### SOURCE TEXT

★ ★ ★

Solutions of First Order Differential Equations in Iterated Strongly Normal Extensions

Abstract

Let k be a differential field of characteristic zero with an algebraically closed field of constants C. This thesis concerns the problem of finding transcendental solutions of first order (nonlinear) differential equations in an iterated strongly normal extension of k. We deduce the structure of intermediate differential subfields of iterated strongly normal extensions of k that have transcendence degree one. We also produce a family of differential equations with no transcendental solutions in any iterated strongly normal extension of k. We show that if a first order differential equation has a transcendental solution in an iterated strongly normal extension of k, then there can only be a maximum of three k−algebraically independent solutions. We end the thesis with a conjecture regarding the algebraic dependence of solutions of a first order differential equation. We give an independent proof of the fact that every intermediate subfield of a Picard-Vessiot extension is a solution field if and only if the differential Galois group has solvable identity component. This result is then used to give the structure of intermediate differential subfields of a Picard-Vessiot extension whose differential Galois group is connected and solvable. We analyse transcendental liouvillian solutions of first order differential equations y 0 = a n y n +· · ·+a 0 , where a i ∈ k. In which case, the number of algebraic solutions is finite. We deduce a relation between the algebraic and the transcendental solutions. We also show that if a differential equation has a transcendental solution in an exponential extension then the differential equation can be written in terms of the algebraic solutions. When k = C(x) with x 0 = 1, we provide a method of obtaining transcendental solutions in an exponential extension of C(x).

★ ★ ★

### RECORDED DATA

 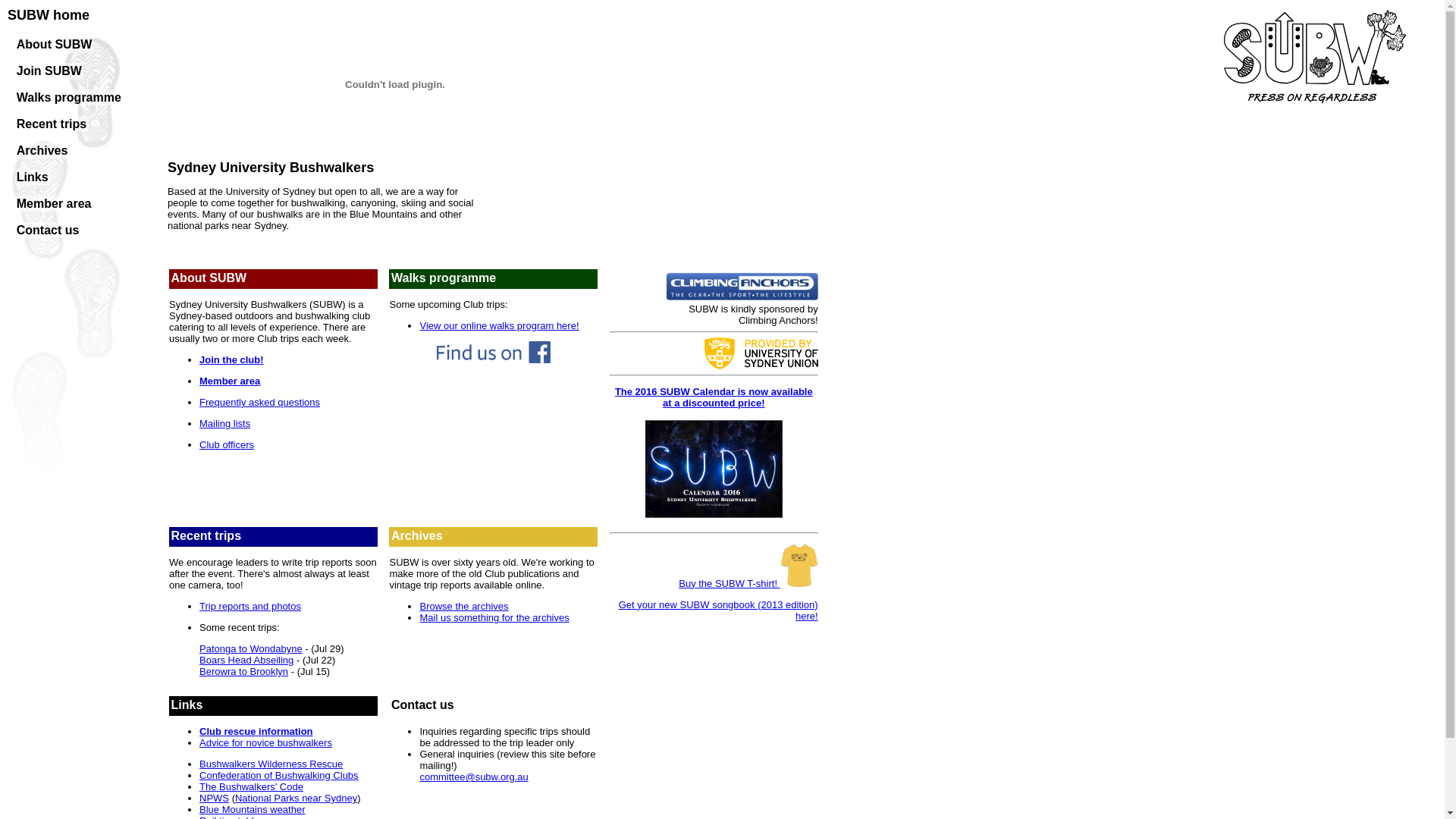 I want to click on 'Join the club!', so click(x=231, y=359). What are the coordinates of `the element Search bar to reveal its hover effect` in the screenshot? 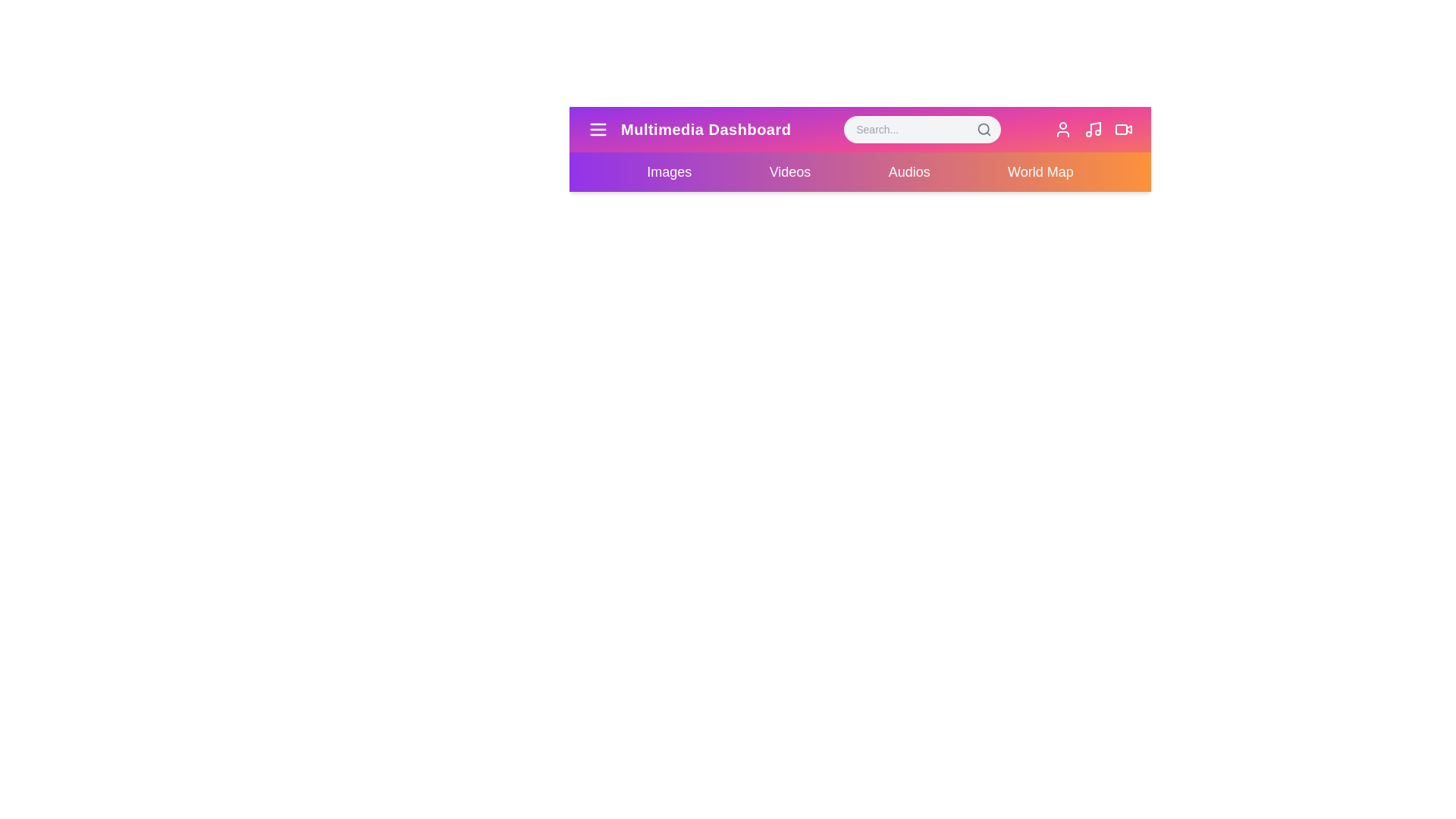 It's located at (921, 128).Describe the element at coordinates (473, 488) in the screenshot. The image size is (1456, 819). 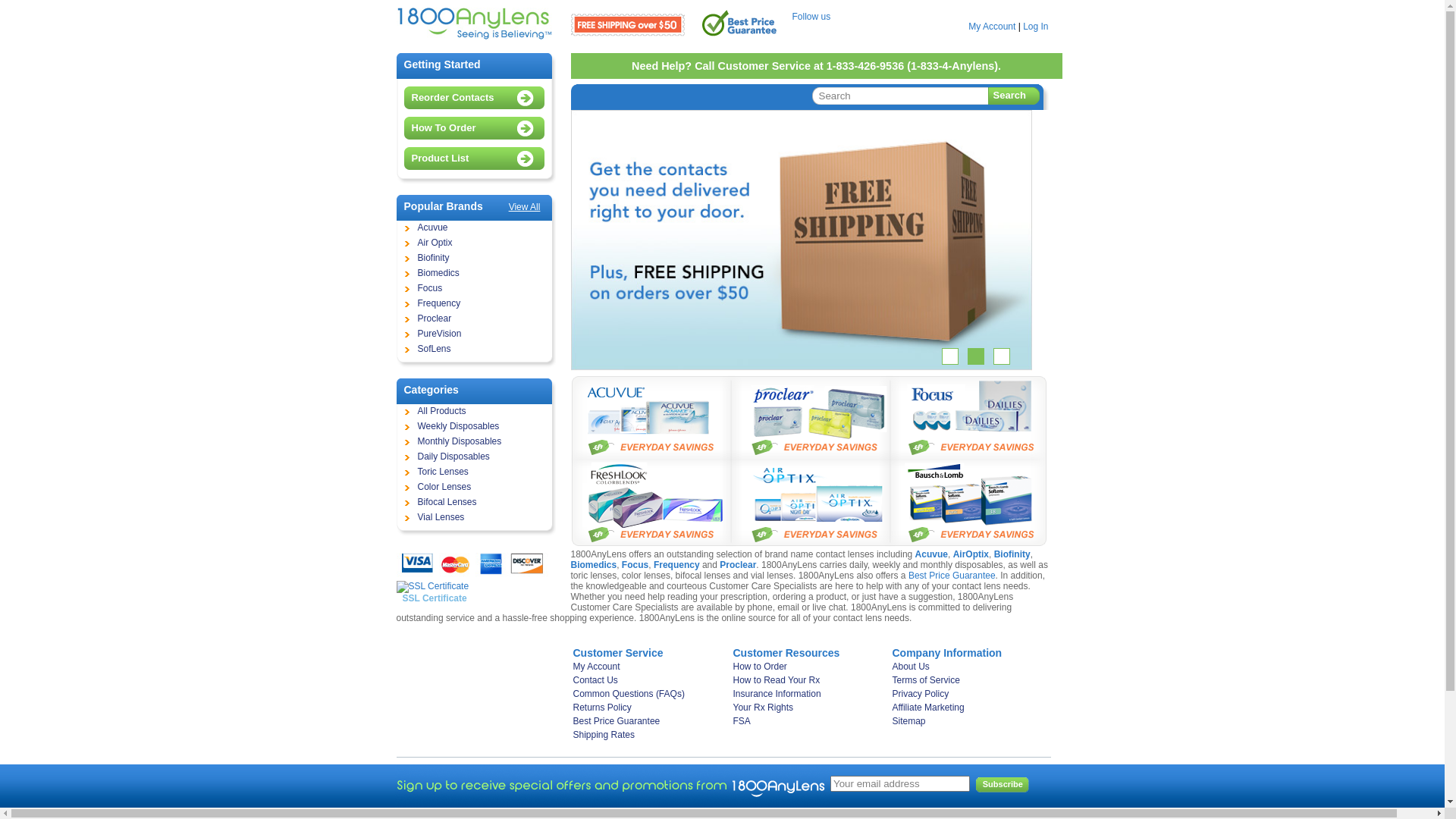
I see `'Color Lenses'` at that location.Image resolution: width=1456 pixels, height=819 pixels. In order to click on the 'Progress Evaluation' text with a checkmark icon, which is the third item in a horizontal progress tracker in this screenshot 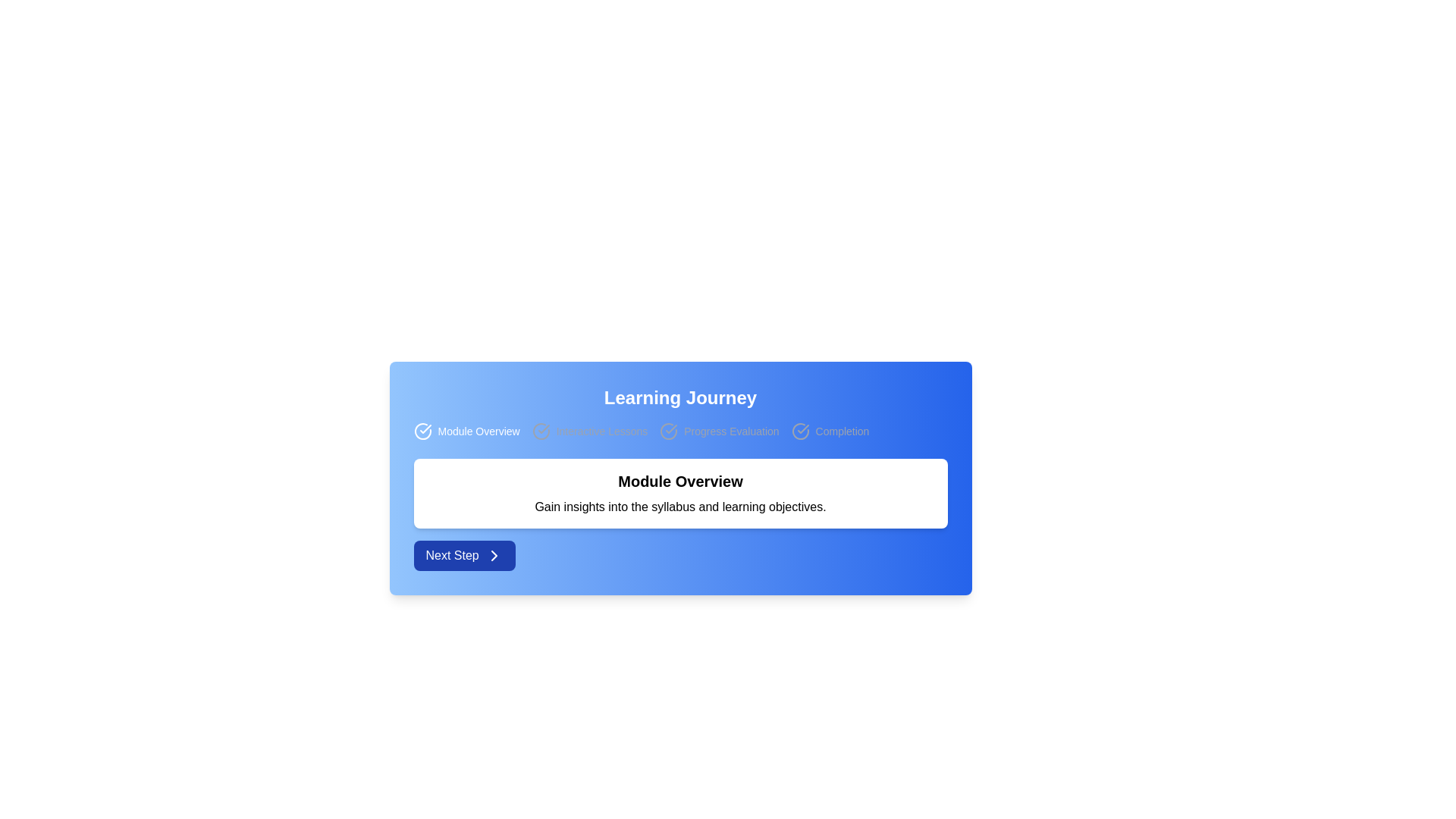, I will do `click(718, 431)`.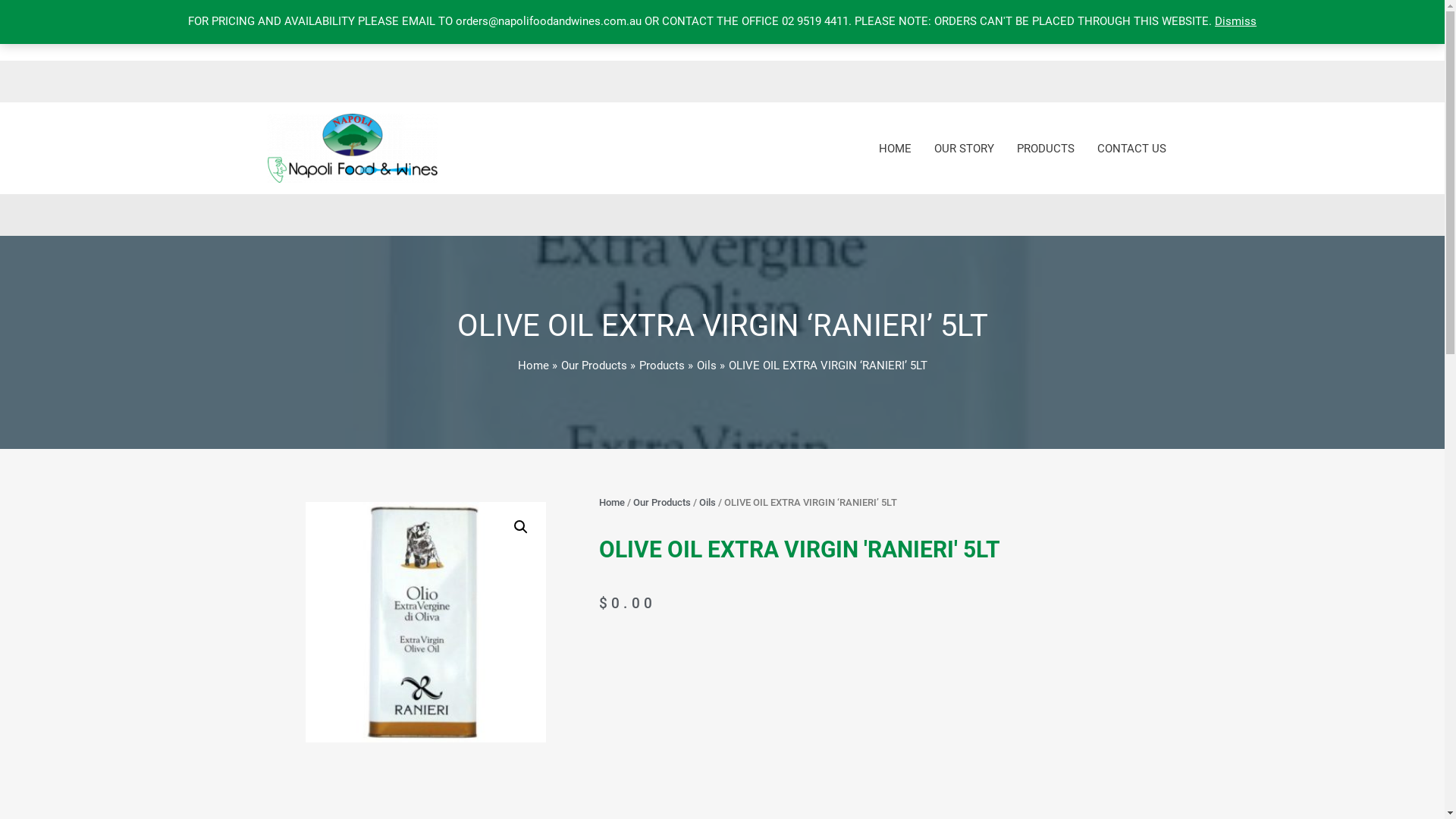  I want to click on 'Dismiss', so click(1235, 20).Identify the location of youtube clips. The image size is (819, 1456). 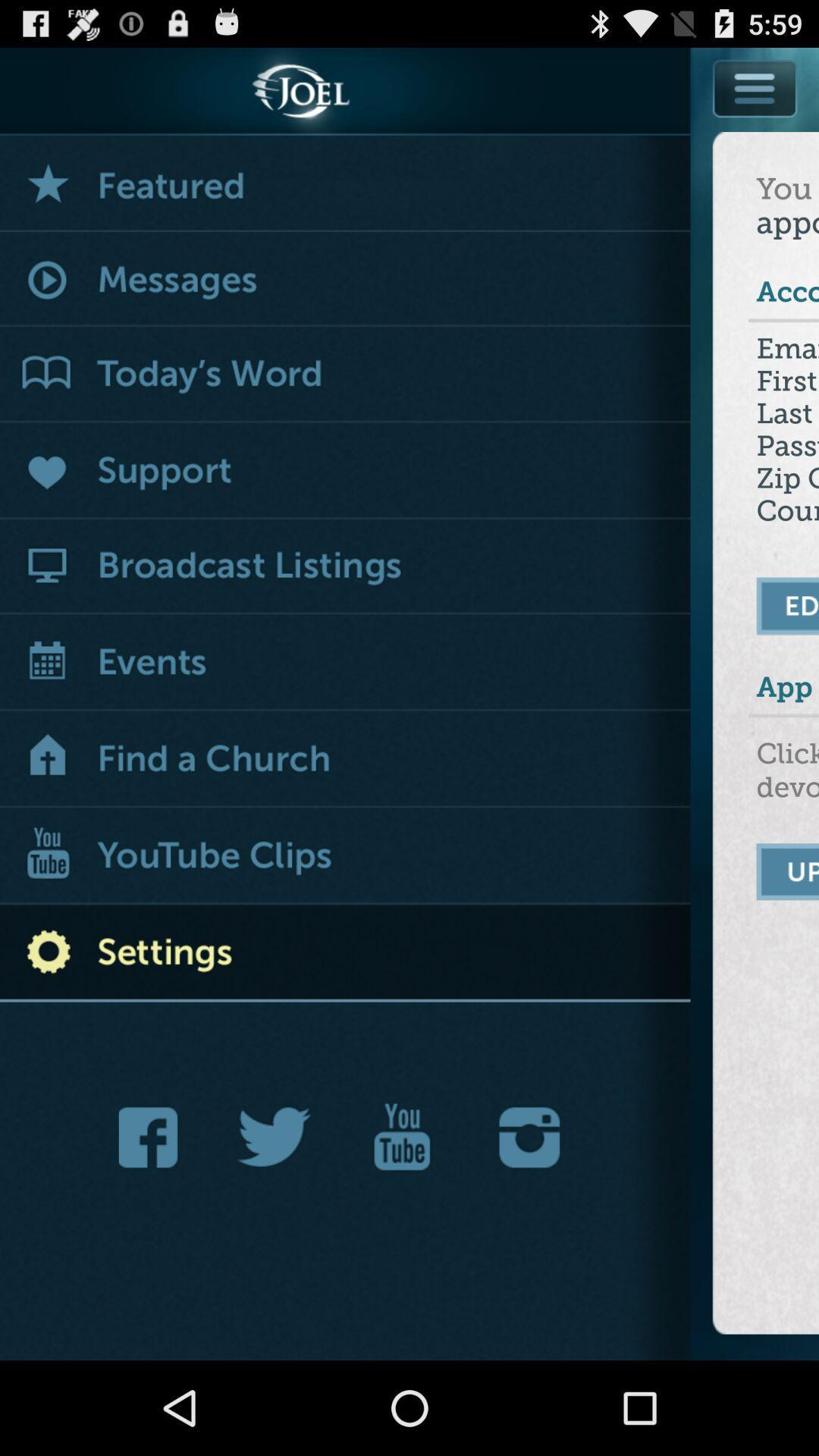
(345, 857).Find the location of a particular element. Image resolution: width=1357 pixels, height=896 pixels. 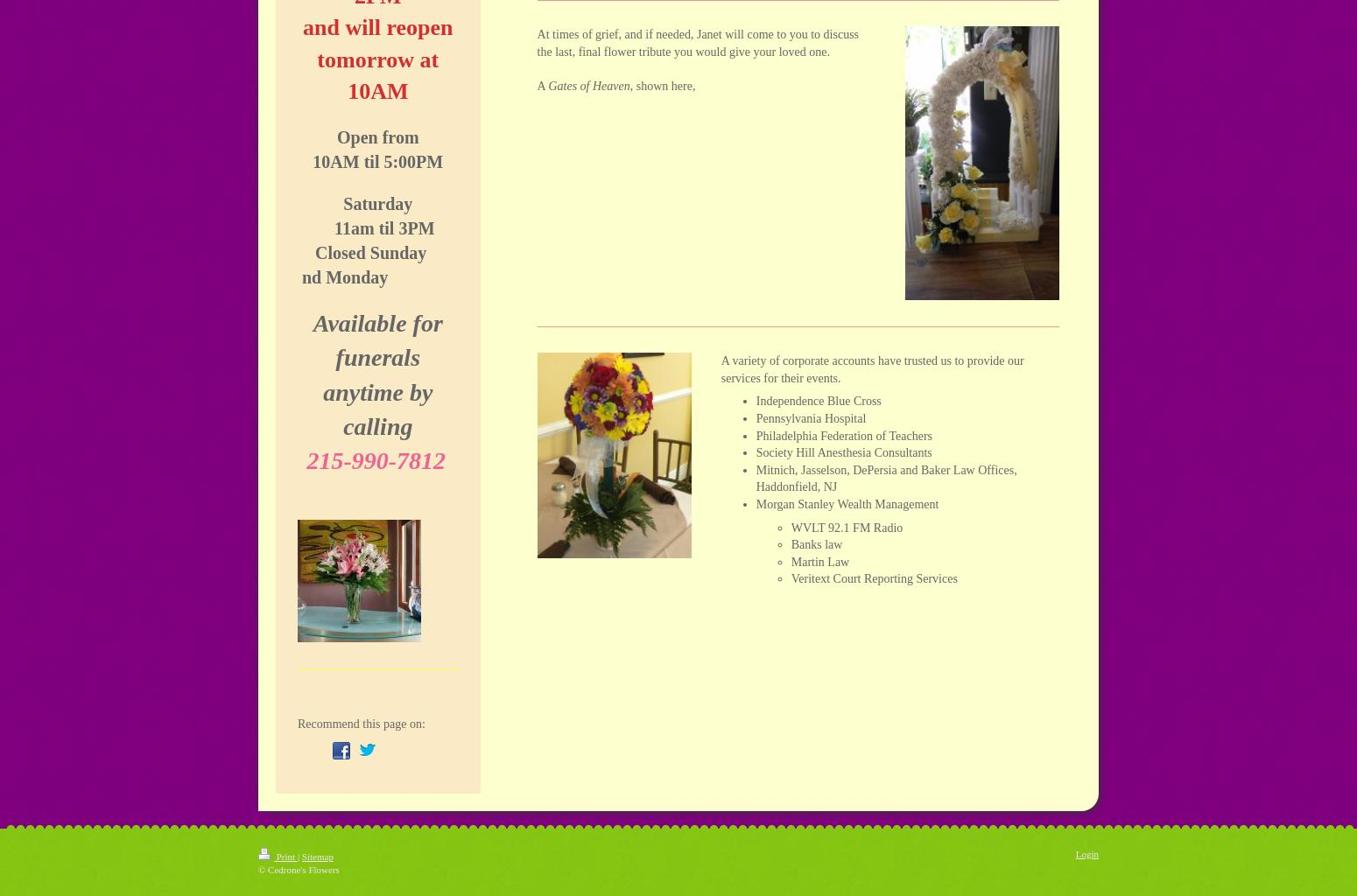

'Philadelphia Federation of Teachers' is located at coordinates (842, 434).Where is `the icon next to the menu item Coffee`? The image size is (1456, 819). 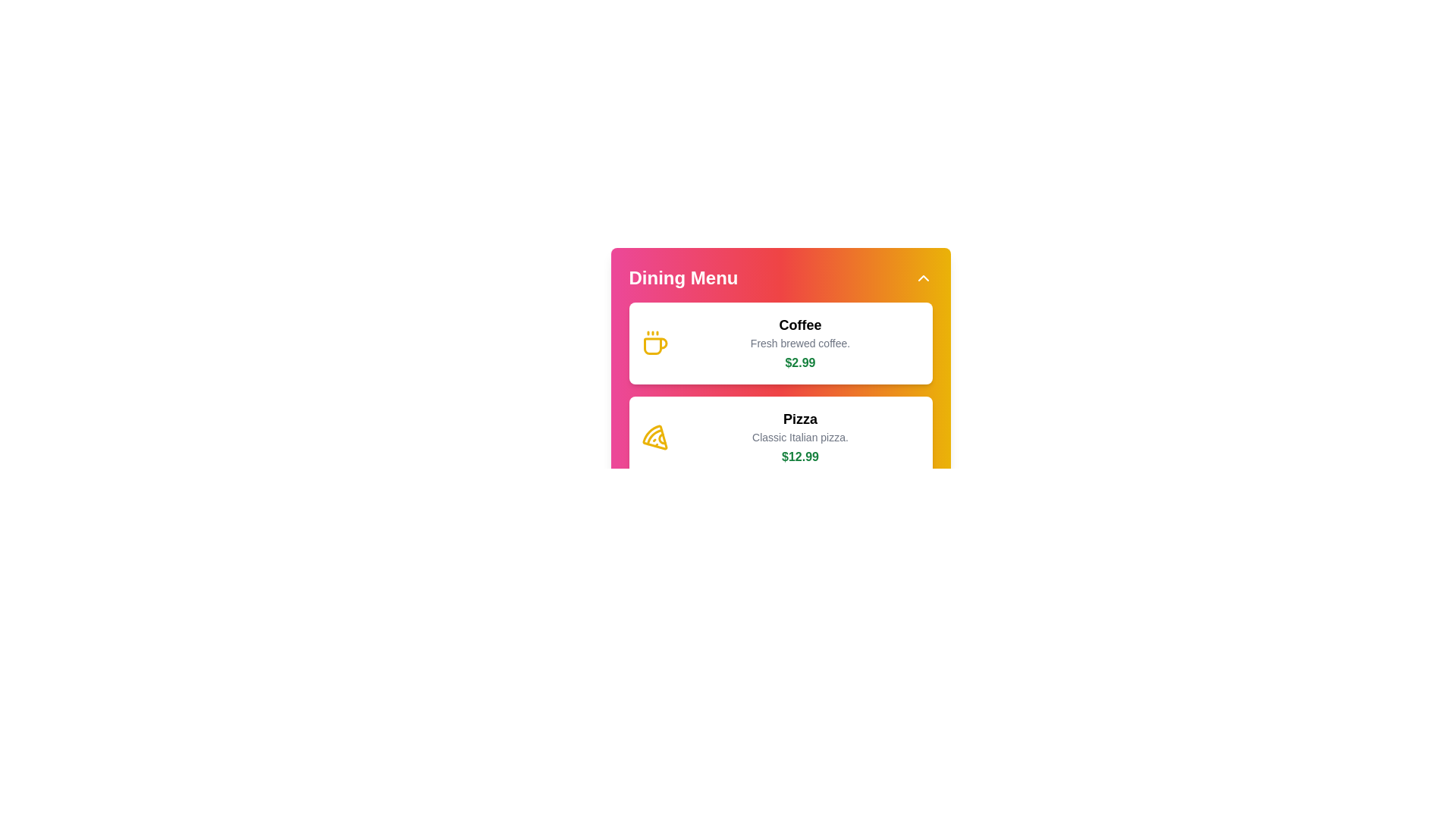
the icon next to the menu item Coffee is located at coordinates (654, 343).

★ ★ ★

### TASKS TO PERFORM
A – Rewrite the paragraph of the thesis abstract that begins "Let k be a differential field" as a concise bulleted list that keeps its main facts.
B – According to the thesis abstract, if a first order differential equation has a transcendental solution in an iterated strongly normal extension of k, what is the maximum number of k-algebraically independent solutions it can have?

### SOLUTIONS TO THE PROBLEMS
A –
- Setting: k is a differential field of characteristic zero whose field of constants C is algebraically closed.
- Problem: finding transcendental solutions of first order (nonlinear) differential equations in an iterated strongly normal extension of k.
- Results on iterated strongly normal extensions:
  - The structure of their intermediate differential subfields of transcendence degree one is deduced.
  - A family of differential equations with no transcendental solutions in any such extension is produced.
  - If a first order differential equation has a transcendental solution in such an extension, it has at most three k-algebraically independent solutions.
- A conjecture on the algebraic dependence of solutions of a first order differential equation closes the thesis.
- Picard-Vessiot extensions:
  - An independent proof shows that every intermediate subfield is a solution field if and only if the differential Galois group has a solvable identity component.
  - This result gives the structure of intermediate differential subfields when the Galois group is connected and solvable.
- Transcendental liouvillian solutions of first order equations with coefficients in k:
  - For these equations, the number of algebraic solutions is finite.
  - A relation between the algebraic and transcendental solutions is deduced.
  - If such an equation has a transcendental solution in an exponential extension, it can be written in terms of its algebraic solutions.
- For k = C(x), a method is given for obtaining transcendental solutions in an exponential extension of C(x).

B – Three.